In a world where big players like tuna and salmon take center stage on most plates, lowly sardines don't get a whole lot of love. Which is a shame, because they might not have size going for them, but sometimes it's the little guys that pack the biggest punch.
The small, silvery fish boost brain health, protect the heart, have anti-inflammatory properties, keep bones strong, and may even help fight depression.
What makes them so powerful? Not only are nutrients packed like, well, sardines into these little fish, but their small size and short lifespan sardines also mean toxins like mercury don't accumulate in their bodies. They also reproduce quickly, which makes them very sustainable.
Sardines are loaded with omega-3 fatty acids—currently the darlings of the nutrition world, and for good reason. When it comes to health, it seems that there isn't much omega-3's can't do. There is strong evidence that omega-3's protect your heart by decreasing blood clot formation and preventing arrhythmia. They also lower blood pressure, reduce inflammation and tackle triglyceride levels. Not impressed yet? Omega-3s also show promise in treating depression, rheumatoid arthritis, Crohn's disease, ulcerative colitis, eczema, and even cancer.
Omega-3 fatty acids are essential fatty acids. Your body needs them but can't make them, so you have to get them from food. Experts recommend 500 milligrams of omega-3 per day; a three-ounce serving of sardines provides 835 milligrams: All you need in a day and then some.

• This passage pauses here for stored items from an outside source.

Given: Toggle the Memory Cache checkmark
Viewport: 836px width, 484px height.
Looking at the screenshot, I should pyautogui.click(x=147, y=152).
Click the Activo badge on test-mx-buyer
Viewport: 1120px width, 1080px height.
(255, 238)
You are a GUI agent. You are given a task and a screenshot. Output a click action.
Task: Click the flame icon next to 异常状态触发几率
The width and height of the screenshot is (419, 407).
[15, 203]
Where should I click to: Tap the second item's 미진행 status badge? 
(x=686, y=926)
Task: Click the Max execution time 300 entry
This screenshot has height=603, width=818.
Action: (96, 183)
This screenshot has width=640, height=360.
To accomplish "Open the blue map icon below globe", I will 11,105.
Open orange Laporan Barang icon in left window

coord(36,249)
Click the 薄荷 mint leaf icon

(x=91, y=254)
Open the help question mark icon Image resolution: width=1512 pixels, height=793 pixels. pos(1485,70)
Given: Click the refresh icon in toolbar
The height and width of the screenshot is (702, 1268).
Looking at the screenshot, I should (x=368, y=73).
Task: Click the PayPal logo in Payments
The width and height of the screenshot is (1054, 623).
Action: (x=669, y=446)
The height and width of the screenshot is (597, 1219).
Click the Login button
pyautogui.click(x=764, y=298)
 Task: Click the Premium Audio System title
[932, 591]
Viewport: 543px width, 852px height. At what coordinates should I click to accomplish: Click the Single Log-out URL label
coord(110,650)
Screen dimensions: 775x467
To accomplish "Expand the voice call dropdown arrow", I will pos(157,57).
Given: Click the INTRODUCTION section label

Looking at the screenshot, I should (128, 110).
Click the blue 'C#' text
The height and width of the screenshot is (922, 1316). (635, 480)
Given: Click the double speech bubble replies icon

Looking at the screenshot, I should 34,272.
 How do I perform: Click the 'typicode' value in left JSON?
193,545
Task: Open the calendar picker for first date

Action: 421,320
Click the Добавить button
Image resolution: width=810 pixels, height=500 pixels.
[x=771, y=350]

The benefits don’t end there; sardines are also a great source vitamin D, an important nutrient for bone strength, preventing osteoporosis and keeping the immune system strong. Known as the sunshine vitamin, our bodies can make vitamin D from sunlight. Since not everyone lives in warm climates like California or Florida, most Americans don't get enough sunshine to make adequate vitamin D, especially in the cold, dreary days of winter. One three-ounce serving of sardines packs about 25 percent of your daily vitamin D needs.
Sardines are also a good source of another key nutrient for bone health: calcium. A three-ounce serving provides about 32 percent of our daily need. Calcium not only helps keep bones strong, it is also an important mineral for proper nerve function.